Калинович, прислушиваясь к этим словам, мрачным взором глядел на блиставший вдали купол Исакия. В провинции он мог еще следовать иным принципам, иным началам, которые были выше, честней, благородней; но в Петербурге это сделалось почти невозможно. В его помыслах, желаниях окончательно стушевался всякий проблеск поэзии, которая прежде все-таки выражалась у него в стремлении к науке, в мечтах о литераторстве, в симпатии к добродушному Петру Михайлычу и, наконец, в любви к милой, энергичной Настеньке; но теперь все это прошло, и впереди стоял один только каменный, бессердечный город с единственной своей житейской аксиомой, что деньги для человека - все!

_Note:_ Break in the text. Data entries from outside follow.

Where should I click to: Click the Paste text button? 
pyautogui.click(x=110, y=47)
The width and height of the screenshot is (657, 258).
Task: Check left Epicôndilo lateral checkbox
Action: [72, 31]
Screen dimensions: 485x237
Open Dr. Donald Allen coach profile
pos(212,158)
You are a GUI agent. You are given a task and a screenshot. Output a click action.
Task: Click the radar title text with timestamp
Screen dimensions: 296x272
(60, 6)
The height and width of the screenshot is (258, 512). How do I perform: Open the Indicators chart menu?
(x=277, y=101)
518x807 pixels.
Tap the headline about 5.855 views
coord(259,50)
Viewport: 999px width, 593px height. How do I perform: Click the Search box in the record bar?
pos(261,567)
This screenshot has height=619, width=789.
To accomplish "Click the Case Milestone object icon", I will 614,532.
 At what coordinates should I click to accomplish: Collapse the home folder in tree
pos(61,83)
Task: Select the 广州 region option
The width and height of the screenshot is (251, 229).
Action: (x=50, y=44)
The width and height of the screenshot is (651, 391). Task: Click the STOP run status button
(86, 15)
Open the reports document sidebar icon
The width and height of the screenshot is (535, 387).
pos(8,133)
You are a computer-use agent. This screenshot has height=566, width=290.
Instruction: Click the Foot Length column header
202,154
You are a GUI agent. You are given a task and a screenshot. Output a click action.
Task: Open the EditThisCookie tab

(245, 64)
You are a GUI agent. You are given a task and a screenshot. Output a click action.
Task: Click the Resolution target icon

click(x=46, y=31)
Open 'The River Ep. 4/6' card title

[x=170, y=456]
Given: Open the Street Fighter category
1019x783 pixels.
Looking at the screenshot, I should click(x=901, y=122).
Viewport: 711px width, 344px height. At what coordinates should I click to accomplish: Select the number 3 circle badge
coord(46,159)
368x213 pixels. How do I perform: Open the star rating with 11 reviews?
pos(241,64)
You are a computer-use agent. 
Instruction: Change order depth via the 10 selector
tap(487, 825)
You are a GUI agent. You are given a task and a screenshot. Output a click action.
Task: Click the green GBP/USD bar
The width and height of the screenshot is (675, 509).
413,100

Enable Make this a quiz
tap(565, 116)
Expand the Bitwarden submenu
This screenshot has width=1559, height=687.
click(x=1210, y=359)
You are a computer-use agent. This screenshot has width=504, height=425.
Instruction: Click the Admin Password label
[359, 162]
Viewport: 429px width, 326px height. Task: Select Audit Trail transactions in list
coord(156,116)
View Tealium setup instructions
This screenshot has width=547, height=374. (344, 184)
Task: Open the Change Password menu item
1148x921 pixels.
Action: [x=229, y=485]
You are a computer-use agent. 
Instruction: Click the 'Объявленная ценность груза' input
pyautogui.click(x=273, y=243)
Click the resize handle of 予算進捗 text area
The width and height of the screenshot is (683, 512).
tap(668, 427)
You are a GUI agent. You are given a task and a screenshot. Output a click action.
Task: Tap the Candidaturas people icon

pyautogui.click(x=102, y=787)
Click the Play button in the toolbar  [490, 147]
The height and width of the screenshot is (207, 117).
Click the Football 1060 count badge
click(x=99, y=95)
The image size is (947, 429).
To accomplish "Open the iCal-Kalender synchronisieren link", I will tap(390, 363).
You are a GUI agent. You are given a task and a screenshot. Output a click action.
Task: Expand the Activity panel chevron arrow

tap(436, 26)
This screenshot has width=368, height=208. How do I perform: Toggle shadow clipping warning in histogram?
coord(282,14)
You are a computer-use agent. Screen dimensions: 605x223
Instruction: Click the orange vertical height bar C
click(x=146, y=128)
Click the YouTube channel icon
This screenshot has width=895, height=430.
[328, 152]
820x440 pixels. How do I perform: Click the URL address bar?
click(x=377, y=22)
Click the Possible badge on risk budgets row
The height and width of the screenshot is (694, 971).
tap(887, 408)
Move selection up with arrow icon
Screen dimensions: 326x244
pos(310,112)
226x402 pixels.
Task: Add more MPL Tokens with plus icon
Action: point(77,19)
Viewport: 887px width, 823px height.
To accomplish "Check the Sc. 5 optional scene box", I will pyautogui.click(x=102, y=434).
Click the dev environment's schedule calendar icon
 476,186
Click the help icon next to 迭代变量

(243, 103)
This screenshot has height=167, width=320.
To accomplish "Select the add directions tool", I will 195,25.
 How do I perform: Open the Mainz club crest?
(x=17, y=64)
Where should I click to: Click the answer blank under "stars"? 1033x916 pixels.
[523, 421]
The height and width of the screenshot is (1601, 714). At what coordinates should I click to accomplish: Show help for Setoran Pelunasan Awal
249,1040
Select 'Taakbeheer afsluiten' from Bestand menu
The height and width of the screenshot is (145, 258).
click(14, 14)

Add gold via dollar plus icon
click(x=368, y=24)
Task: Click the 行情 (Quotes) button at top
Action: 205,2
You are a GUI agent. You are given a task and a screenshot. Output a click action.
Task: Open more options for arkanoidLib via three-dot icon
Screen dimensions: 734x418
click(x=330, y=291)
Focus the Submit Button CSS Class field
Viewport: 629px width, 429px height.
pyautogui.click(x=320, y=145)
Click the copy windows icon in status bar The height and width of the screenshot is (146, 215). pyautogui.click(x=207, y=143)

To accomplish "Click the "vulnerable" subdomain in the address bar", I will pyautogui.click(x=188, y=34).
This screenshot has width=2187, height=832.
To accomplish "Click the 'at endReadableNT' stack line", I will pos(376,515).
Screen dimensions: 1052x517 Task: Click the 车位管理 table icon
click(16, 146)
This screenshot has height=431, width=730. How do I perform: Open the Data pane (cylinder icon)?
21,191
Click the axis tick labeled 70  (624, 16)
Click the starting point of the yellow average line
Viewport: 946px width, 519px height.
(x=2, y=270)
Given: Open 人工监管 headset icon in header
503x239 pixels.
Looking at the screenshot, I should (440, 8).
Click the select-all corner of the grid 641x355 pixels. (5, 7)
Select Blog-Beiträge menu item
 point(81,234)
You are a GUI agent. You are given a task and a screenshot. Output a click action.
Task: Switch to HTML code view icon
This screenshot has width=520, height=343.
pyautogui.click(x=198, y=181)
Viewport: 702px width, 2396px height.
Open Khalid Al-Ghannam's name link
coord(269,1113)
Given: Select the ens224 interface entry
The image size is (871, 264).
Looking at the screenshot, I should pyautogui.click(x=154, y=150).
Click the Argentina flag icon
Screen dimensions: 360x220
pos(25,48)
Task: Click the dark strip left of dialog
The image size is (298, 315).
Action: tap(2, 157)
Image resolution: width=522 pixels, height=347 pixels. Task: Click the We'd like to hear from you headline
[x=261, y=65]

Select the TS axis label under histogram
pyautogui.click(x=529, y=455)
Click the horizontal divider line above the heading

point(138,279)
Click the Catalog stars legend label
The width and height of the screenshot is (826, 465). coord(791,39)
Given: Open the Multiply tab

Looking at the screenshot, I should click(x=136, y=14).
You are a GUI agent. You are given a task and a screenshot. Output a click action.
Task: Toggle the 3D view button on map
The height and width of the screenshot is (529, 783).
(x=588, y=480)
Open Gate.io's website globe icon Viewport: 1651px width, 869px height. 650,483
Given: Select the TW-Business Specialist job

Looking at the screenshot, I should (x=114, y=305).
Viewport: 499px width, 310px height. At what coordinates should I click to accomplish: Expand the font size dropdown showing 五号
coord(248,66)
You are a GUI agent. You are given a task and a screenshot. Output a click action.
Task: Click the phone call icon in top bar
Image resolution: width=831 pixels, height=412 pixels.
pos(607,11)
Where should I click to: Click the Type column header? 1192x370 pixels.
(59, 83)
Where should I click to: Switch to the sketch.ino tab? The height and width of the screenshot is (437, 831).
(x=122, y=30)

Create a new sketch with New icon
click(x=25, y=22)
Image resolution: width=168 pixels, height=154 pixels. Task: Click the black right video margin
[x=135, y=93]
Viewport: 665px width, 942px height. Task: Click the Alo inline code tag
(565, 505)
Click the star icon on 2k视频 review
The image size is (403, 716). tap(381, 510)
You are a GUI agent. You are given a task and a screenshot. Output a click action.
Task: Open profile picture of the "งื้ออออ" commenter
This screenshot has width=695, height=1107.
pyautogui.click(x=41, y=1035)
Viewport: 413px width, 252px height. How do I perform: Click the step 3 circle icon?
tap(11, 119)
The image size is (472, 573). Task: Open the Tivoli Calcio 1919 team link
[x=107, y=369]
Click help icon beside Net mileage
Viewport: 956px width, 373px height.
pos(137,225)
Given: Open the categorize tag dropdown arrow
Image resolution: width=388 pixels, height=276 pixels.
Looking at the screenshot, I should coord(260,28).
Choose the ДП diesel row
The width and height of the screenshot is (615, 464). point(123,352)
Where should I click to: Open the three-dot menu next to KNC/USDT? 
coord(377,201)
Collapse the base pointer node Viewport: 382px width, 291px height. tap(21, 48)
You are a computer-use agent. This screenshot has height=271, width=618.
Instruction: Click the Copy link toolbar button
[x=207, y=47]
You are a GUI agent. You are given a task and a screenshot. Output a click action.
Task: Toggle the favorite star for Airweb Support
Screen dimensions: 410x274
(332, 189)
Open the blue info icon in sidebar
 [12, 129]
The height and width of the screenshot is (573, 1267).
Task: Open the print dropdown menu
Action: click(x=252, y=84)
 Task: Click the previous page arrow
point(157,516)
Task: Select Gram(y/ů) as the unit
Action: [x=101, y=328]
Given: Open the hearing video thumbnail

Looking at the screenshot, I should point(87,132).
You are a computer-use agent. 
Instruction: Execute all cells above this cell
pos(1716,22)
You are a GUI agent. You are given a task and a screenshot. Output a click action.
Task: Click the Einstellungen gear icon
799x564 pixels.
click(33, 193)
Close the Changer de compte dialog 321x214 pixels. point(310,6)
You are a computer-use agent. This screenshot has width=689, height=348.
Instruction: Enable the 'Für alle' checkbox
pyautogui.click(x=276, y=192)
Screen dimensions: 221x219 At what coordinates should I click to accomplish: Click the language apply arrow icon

Сердито и грубо позвонил Калинович в дверях своей квартиры. Настенька еще не спала и сама отворила ему дверь.
- О друг мой! Помилуй, что это? Где ты был? Я бог знает что передумала.
- Что ж было думать? Съездил в Павловск с знакомыми. Нельзя сидеть все в четырех стенах! - отвечал Калинович.
- Да как же не сказавшись! Я все ждала, даже не обедала до сих пор, проговорила Настенька.
- Вольно же было! - произнес Калинович и тотчас же лег; но сон его был тревожный: то серебряный самовар, то граф, то пять мельниц, стоявшие рядом, грезились ему.